Deputado é autor de leis e iniciativas de prevenção, combate e conscientização sobre a violência doméstica.

São alarmantes os dados nacionais e locais sobre atos de violência de gênero, principalmente o feminicídio, o que impõe aos poderes públicos e à sociedade um reforço substancial nos programas preventivos, de combate e conscientização.
Esta preocupação foi manifestada pelo deputado estadual Professor Rinaldo Modesto (União Brasil), autor de diversas leis e iniciativas que criam mecanismos de defesa da mulher e englobam políticas públicas e participação popular nesta agenda.
“Existem inúmeras leis e medidas de proteção e assistência às vítimas e também de combate e punição aos infratores. E ainda assim, as estatísticas demonstram que continuam numerosos os registros das diversas formas de agressão”, salientou.
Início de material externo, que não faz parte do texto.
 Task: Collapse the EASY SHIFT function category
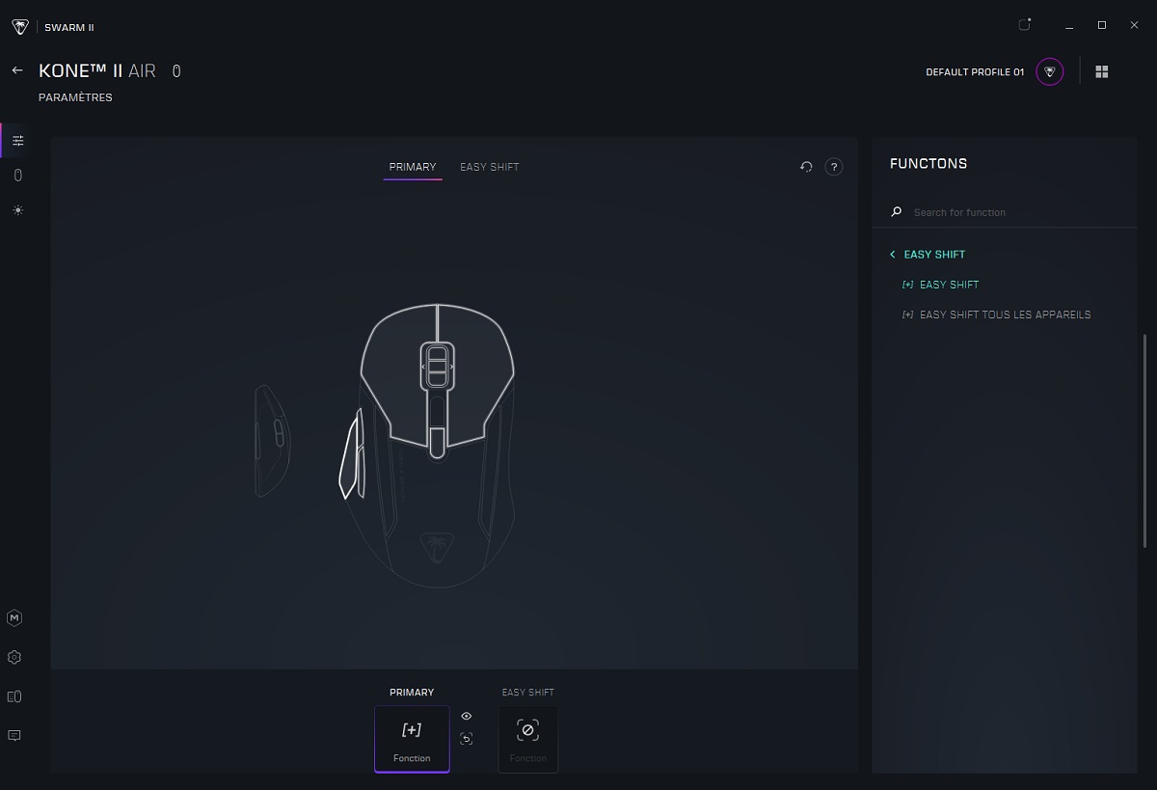pyautogui.click(x=893, y=255)
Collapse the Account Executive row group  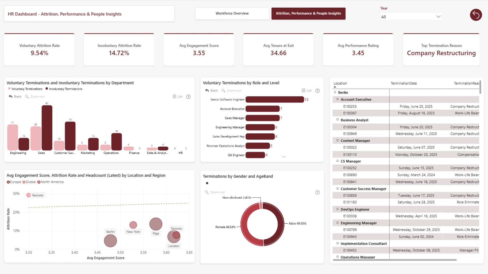coord(338,99)
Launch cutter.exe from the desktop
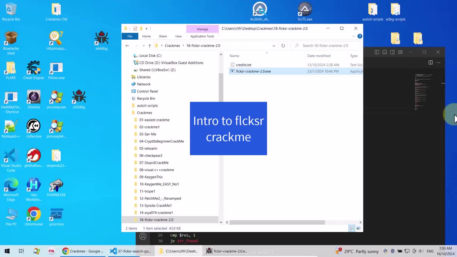 34,129
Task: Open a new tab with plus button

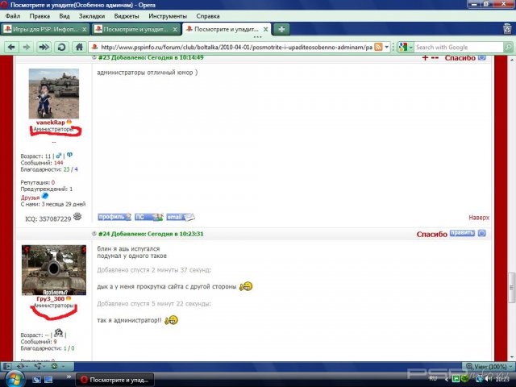Action: click(281, 29)
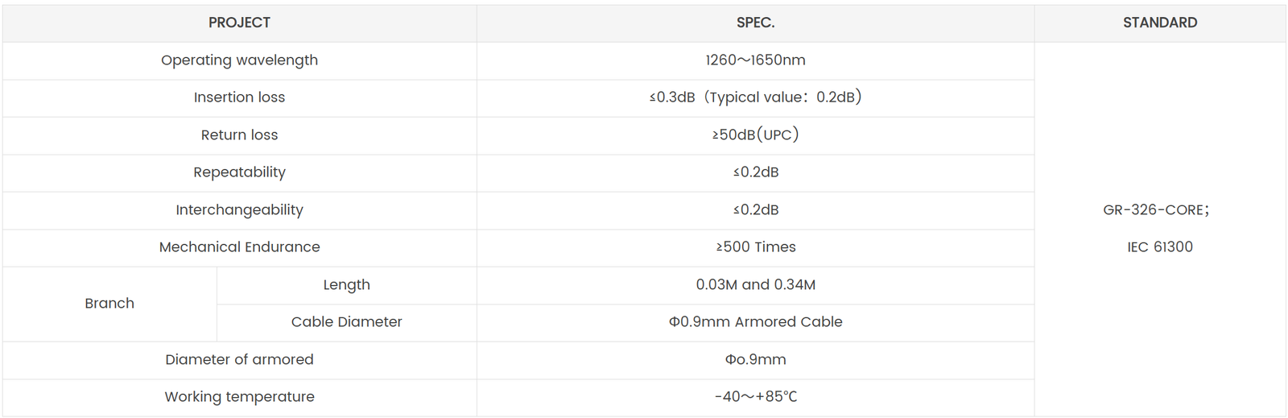The width and height of the screenshot is (1288, 418).
Task: Select the 0.03M and 0.34M value
Action: click(755, 284)
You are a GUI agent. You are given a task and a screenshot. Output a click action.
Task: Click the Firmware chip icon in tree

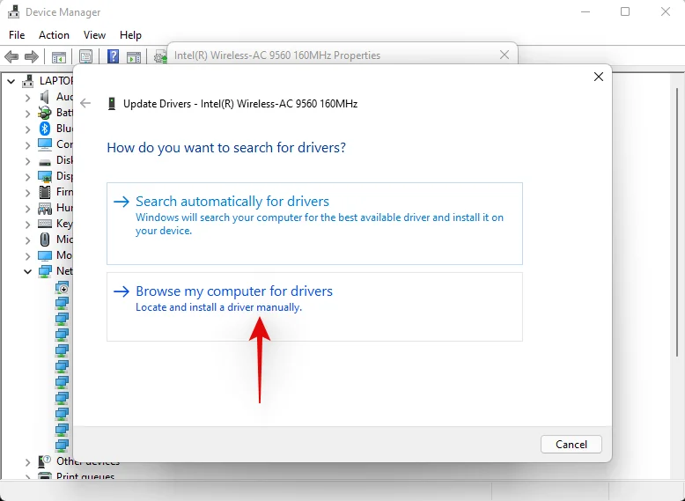coord(45,192)
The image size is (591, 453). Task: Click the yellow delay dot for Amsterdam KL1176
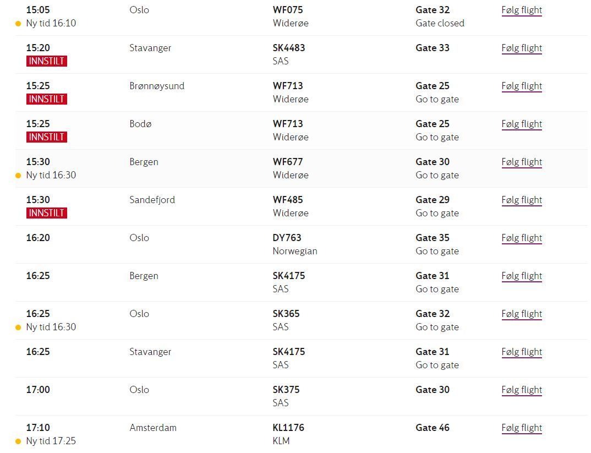click(18, 441)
Segundo o deputado, mesmo com maior rigor nas leis punitivas, é essencial que sejam intensificadas as ações conscientizadoras e mais investimentos são necessários para aprimorar a estrutura e a logística dos serviços públicos de acolhimento, proteção e assistência clínica.
Colaborador efetivo
Ao longo de seus mandatos Rinaldo se tornou um dos colaboradores mais efetivos do segmento político no fortalecimento e na estruturação das redes de prevenção à violência e acolhimento adequado das vítimas.
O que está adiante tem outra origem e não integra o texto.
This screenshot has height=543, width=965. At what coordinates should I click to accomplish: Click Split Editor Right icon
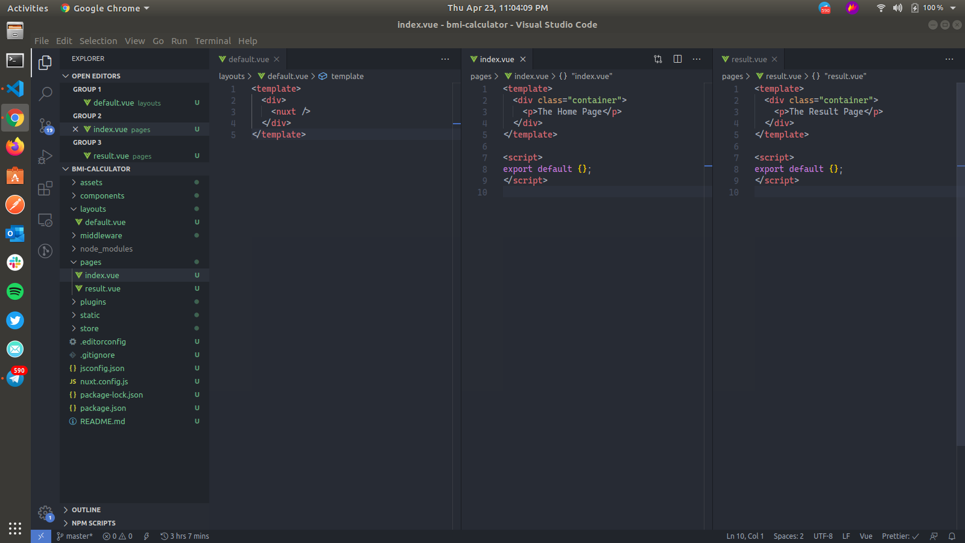coord(677,59)
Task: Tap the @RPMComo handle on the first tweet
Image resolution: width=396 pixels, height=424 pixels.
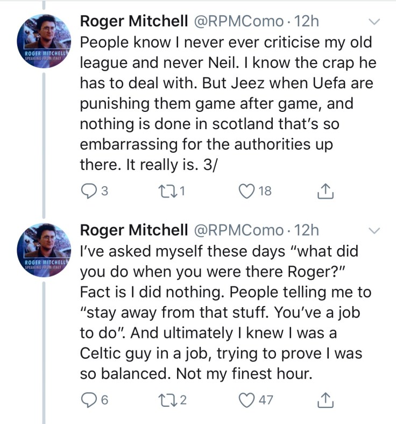Action: pyautogui.click(x=237, y=21)
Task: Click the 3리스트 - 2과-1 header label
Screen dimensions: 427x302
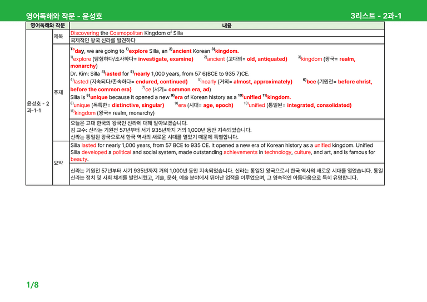Action: point(376,16)
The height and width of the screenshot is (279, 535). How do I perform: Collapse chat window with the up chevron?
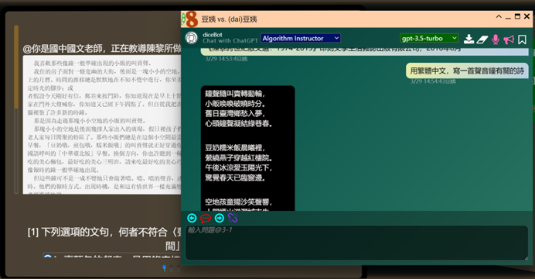coord(499,16)
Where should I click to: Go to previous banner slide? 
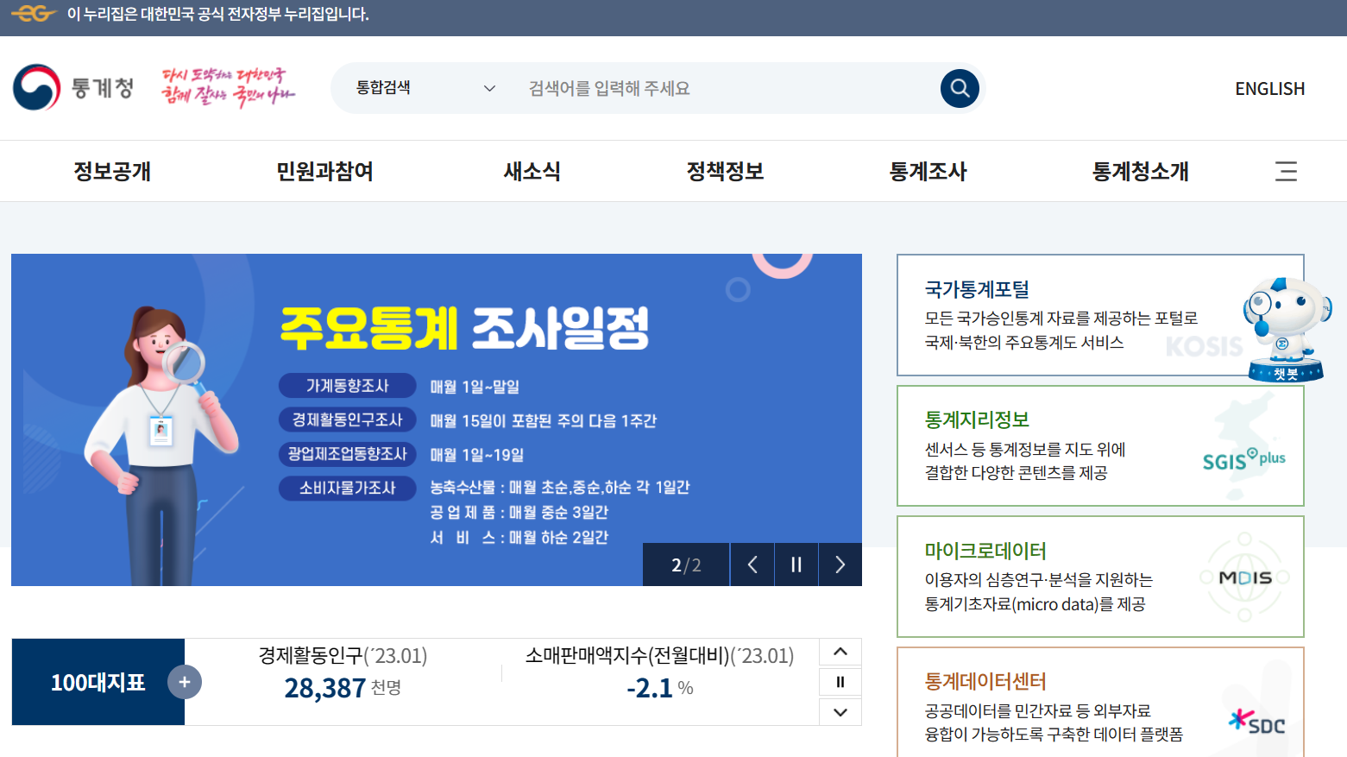[752, 564]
São de sua autoria projetos transformados em leis, entre os quais o Dia Estadual de Mobilização pelo Fim da Violência Contra a Mulher, os 16 dias de ativismo, a implantação da primeira Sala Lilás e a instituição do estudo sobre a Lei Maria da Penha como matéria transversal nas escolas estaduais.
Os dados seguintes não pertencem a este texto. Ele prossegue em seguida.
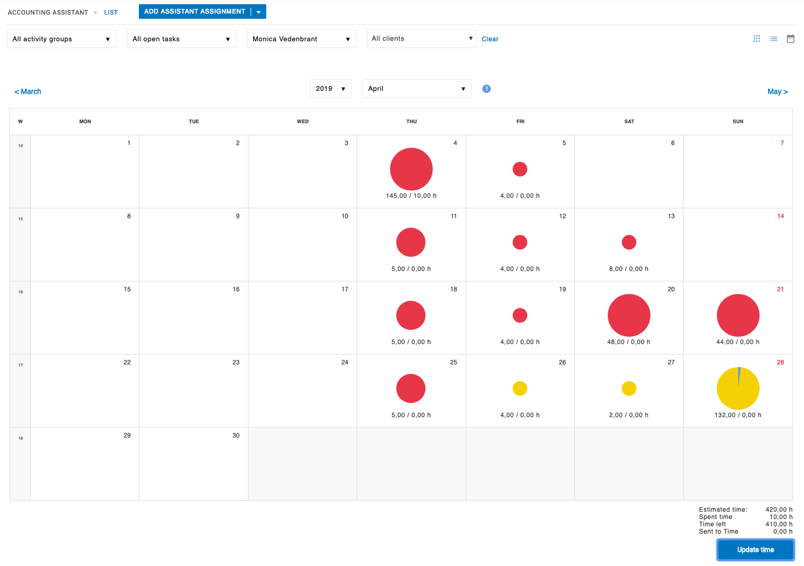The width and height of the screenshot is (804, 566).
Task: Expand the arrow beside ADD ASSISTANT ASSIGNMENT
Action: 259,11
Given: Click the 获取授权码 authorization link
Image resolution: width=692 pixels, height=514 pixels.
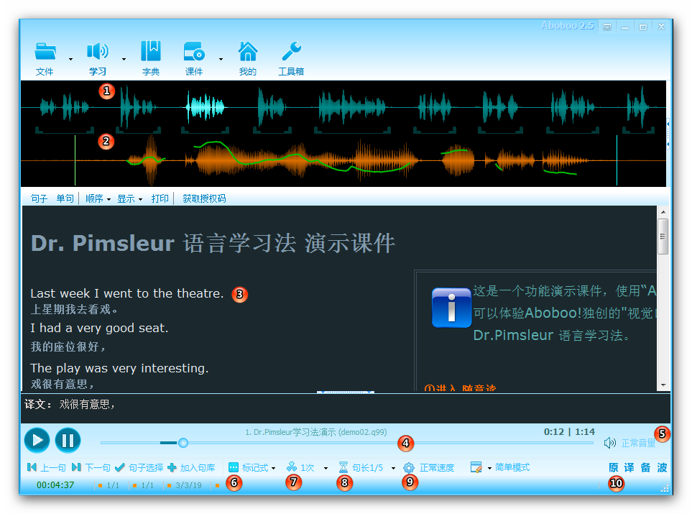Looking at the screenshot, I should click(x=206, y=198).
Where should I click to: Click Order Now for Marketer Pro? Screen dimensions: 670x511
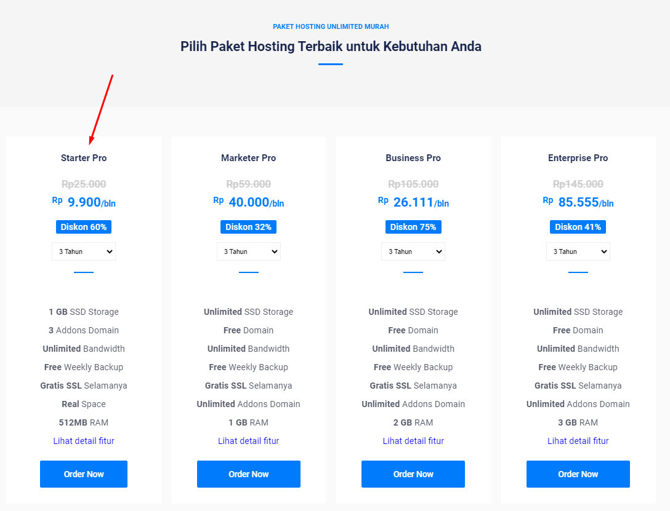249,474
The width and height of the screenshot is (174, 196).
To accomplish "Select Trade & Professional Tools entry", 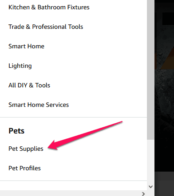I will (x=46, y=27).
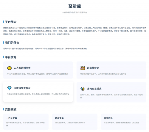Click the 平台简介 section heading
The height and width of the screenshot is (132, 149).
(11, 22)
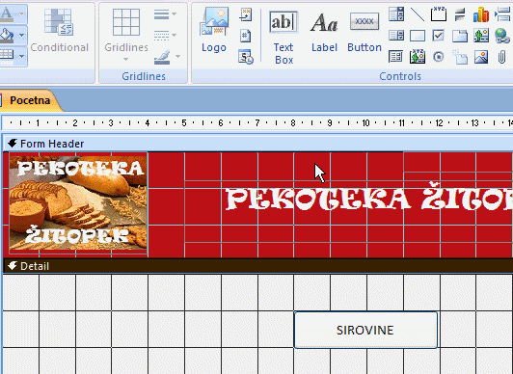Screen dimensions: 513x374
Task: Open the Fill/Back Color picker arrow
Action: point(22,35)
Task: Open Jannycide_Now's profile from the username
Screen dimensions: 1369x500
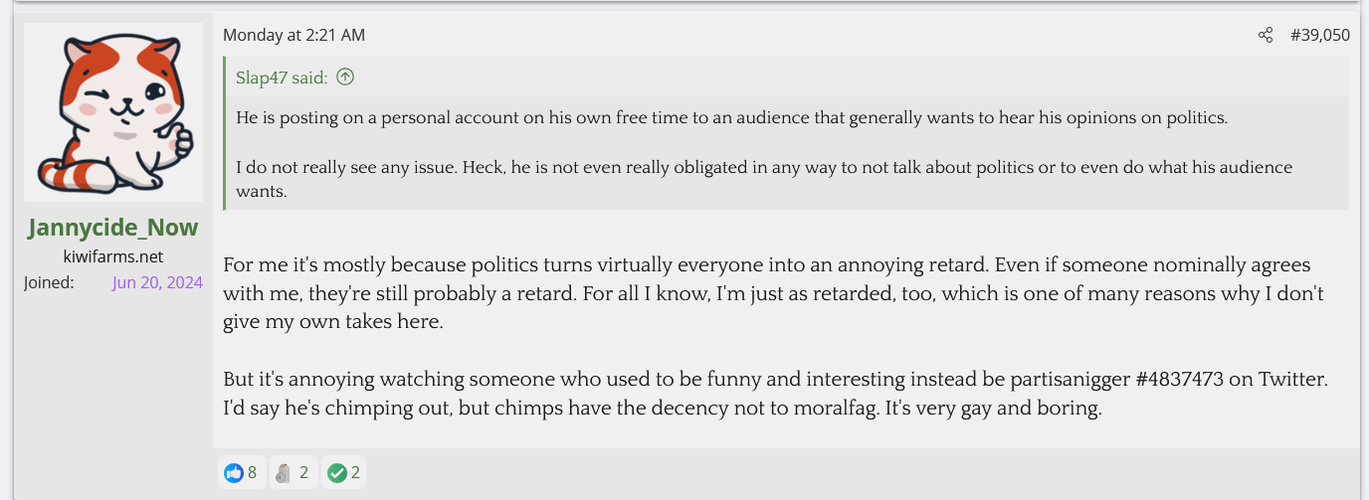Action: click(113, 228)
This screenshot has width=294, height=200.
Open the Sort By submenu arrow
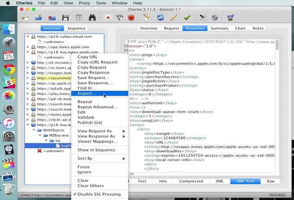tap(124, 159)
Ele destinou recursos de emenda parlamentar para a implantação da primeira “Sala Lilás” em Mato Grosso do Sul, instalada em 2017 no Instituto Médico-Odontológico Legal (Imol), em Campo Grande.
Sobre o projeto “Lei Maria da Penha Vai à Escola”, Rinaldo explica: “A educação é uma das principais ferramentas para transformar a sociedade. Levar para dentro das escolas o debate sobre o respeito às mulheres, a prevenção da violência e os princípios da Lei Maria da Penha é contribuir na formação de uma geração mais consciente”.
Agressor paga
É dele também o projeto de lei nº 056/2025, apresentado em 2025, criando um mecanismo adicional para combater a violência contra a mulher. Ainda em tramitação na Assembleia Legislativa, a proposta estabelece que, sempre que os serviços públicos forem acionados para atender uma mulher vítima de violência, o agressor deverá arcar com a multa e o ressarcimento dos custos operacionais gerados pelo atendimento.
De janeiro até 08 de setembro deste ano foram registrados em Mato Grosso do Sul 26 feminicídios. A média, superior a três casos por mês, faz do Estado a quarta maior taxa do Brasil, segundo a Secretaria de Justiça e Segurança Pública (Sejusp) e o Anuário Brasileiro de Segurança Pública.
Nos oito primeiros meses de 2026, foram vítimas de violência doméstica 12.245 pessoas, o equivalente a uma média de 57,5 casos por dia, ou cerca de 2,4 vítimas por hora.